Individuals who don’t comply with the ordinance can face a civil penalty of up to $25 on the first offense, and up to $50 on the second offense and any subsequent offenses, according to the ordinance.

Also, on the agenda:

— During the regular meeting, the City Commission will discuss a tax allocation district fund request from developer Northwood Ravin. The developer has proposed a mixed-use development, called Halo East Decatur, located at 725 E. College Avenue. The development would consist of 372 multifamily units, including six live/wok units, a café and coworking space, over 17,000 square feet of first floor retail space, a 545-space parking deck, including 50 public spaces available for retail, Affordable Housing Fellow Kristin Allin wrote in a memo.

At least 41 units will be set aside as affordable rental units at 80% of the area median income. The project includes public improvements as well, with a greenspace that will be about one acre, and extending Freeman Street, connecting Sams Street and New Street.

Northwood Ravin has requested about $6.5 million in funding from the TAD over an eight-year period to obtain the right-of-way for the Freeman Street expansion and the one-acre park; the design, grading, landscape and hardscape at the park; and for work related to sidewalks, curbs, gutters, street trees and street parking. The TAD funds would also go toward construction of the Freeman Street expansion; relocating existing stormwater and sewer infrastructures on Freeman Street; constructing a woonerf; building the 50 public parking spaces in the parking deck; and for the retail courtyard.
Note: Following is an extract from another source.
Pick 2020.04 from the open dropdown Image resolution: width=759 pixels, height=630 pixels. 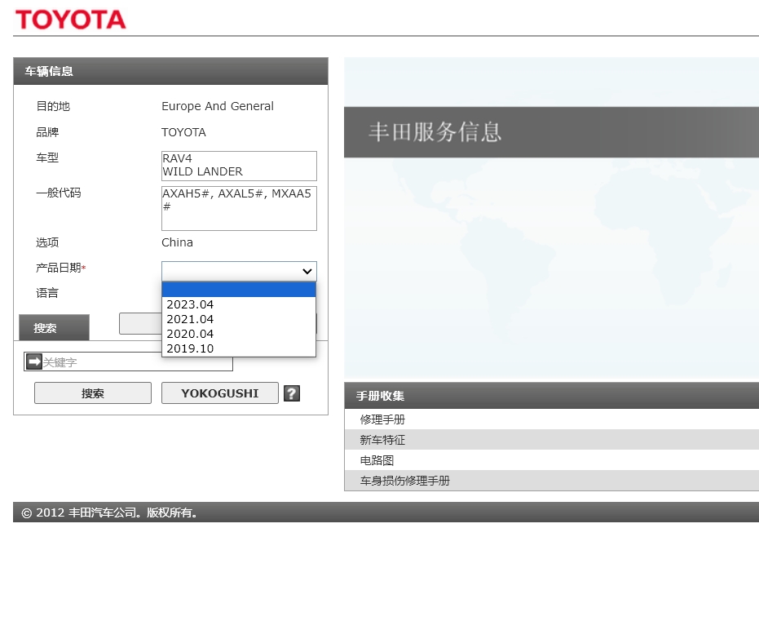(x=190, y=333)
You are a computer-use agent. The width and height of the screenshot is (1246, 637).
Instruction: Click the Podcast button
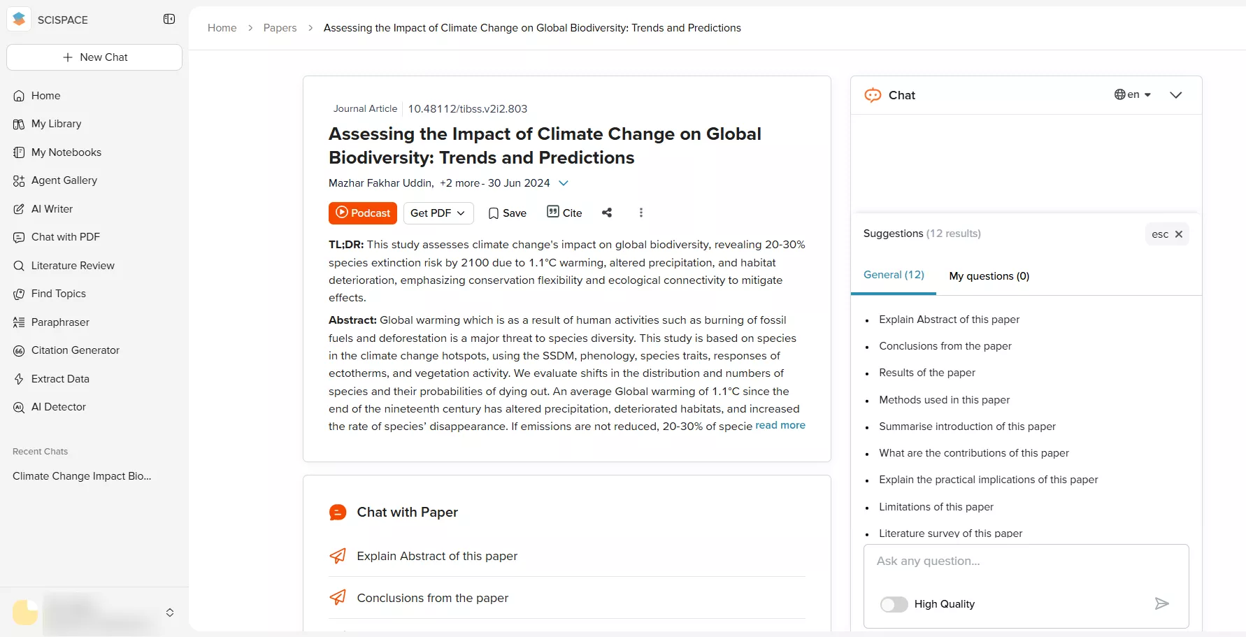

The City Commission approved the use of tax allocation districts within the city in 2010, which uses tax increment financing to encourage desired development by allowing the city to reinvest future taxes from real estate project development back into a project area and as a way to fund public infrastructure, according to the memo.

The East Decatur TAD was created in 2015 to collect the tax digest growth resulting from private development in the area. The city established the East Decatur TAD No. 1 Redevelopment Plan to guide implementation of the reinvestment and to tie these public improvements to the Livable Centers Initiative, the Strategic Plan, and other studies completed to guide redevelopment in Decatur.

The current TAD has a value of about $88 million. The city may use TAD funds for sewer expansion and repair, stormwater management, street construction and expansion, park improvements, curbs, sidewalks and streetscapes, grading and earthwork, and parking. The East Decatur TAD Redevelopment Plan also allows funds to be used for street connections, pedestrian infrastructure, stormwater management improvements and greenspace.

— The City Commission will consider approving a sidewalk plan that would create a new sidewalk on the west side of Shadowmoor Drive and the north side of Hilldale Drive. The plan aims to improve the pedestrian connectivity in the neighborhood between Winnona Park Elementary School, Talley Street Upper Elementary School and Legacy Park.

The board approved the concept plan for the sidewalk improvements in September 2020. The new design will help eliminate gapes in the sidewalk system, provide safer routes to city schools, and prioritize ares of high pedestrian and traffic volumes.

The final design is consistent with the layout that was approved in August 2020, as well as resident comments that supported protection of pedestrians in a way that minimized impacts to trees, yards and on-street parking. The design includes narrowing vehicle lanes to provide traffic-calming and green stormwater infrastructure, such as bioswales to improve water quality, Assistant City Manager David Junger wrote in a memo.